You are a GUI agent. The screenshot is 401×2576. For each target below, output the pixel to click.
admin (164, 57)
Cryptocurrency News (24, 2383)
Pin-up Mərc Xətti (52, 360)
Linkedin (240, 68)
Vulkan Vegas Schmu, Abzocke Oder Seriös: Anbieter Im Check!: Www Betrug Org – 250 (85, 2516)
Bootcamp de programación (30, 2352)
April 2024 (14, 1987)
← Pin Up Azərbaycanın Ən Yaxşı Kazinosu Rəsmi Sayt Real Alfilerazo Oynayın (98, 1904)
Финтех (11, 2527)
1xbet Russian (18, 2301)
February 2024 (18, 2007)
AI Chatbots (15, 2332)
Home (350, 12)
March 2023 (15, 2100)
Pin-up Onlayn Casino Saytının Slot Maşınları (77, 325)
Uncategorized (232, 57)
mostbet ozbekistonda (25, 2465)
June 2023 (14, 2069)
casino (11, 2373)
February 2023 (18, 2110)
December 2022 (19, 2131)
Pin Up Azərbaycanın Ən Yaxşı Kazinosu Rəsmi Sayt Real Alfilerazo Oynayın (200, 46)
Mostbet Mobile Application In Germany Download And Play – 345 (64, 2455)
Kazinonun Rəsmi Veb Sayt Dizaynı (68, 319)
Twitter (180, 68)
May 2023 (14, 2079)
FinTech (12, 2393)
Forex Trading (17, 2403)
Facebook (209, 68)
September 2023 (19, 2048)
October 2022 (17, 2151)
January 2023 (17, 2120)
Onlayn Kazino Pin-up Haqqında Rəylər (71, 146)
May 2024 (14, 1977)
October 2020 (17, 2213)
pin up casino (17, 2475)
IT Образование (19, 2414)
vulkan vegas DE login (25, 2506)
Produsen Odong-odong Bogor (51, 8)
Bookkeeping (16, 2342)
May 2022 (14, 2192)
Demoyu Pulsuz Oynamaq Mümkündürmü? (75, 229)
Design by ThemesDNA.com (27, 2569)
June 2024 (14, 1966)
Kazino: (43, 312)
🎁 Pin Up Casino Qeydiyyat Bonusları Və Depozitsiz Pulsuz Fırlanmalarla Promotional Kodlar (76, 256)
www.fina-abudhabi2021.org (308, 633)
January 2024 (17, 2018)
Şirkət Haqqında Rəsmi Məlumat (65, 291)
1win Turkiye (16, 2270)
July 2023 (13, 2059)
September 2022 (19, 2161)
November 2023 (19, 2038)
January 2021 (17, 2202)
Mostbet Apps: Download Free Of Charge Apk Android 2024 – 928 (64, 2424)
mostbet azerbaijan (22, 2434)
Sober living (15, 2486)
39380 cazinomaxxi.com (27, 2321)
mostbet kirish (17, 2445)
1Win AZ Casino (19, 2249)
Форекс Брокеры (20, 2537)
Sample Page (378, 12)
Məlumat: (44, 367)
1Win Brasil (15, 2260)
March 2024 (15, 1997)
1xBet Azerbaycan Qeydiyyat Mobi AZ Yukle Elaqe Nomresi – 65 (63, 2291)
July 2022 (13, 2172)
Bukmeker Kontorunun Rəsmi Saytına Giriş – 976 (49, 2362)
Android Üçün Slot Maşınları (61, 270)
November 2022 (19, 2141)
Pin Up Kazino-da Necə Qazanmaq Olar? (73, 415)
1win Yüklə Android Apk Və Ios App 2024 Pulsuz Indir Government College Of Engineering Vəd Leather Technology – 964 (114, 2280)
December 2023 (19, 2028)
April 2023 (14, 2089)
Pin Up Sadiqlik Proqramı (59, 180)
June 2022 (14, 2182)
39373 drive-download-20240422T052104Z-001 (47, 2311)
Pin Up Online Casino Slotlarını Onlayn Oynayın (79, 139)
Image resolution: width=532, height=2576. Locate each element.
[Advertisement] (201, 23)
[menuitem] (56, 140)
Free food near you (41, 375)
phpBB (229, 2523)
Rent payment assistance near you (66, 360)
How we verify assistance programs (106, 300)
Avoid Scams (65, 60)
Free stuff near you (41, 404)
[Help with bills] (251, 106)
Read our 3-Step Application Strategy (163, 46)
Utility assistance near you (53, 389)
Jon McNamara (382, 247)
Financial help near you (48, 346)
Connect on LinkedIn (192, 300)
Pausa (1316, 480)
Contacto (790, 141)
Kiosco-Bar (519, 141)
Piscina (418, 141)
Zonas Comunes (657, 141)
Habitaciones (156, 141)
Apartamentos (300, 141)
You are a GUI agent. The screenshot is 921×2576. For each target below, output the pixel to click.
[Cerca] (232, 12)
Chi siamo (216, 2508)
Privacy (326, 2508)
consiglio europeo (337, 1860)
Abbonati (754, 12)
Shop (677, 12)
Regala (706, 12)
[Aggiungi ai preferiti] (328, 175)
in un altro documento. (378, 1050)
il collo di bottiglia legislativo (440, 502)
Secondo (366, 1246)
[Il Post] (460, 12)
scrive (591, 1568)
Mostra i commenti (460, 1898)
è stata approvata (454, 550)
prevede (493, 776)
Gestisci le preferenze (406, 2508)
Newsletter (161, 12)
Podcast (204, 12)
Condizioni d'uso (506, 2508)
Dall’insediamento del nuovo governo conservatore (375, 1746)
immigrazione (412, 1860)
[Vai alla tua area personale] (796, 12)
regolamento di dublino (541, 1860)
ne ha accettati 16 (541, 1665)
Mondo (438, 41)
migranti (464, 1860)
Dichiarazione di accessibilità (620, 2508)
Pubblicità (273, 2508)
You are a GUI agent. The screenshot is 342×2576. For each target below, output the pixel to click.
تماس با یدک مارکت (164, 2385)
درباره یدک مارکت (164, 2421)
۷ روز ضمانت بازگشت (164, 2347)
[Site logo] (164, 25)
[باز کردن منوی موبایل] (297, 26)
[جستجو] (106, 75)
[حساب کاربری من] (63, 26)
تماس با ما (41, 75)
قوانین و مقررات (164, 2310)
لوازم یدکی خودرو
________________
• _Requirement_: Identify the lines above with the word "assistance". Copy them.

• _Answer box_:
Rent payment assistance near you (66, 360)
How we verify assistance programs (106, 300)
Utility assistance near you (53, 389)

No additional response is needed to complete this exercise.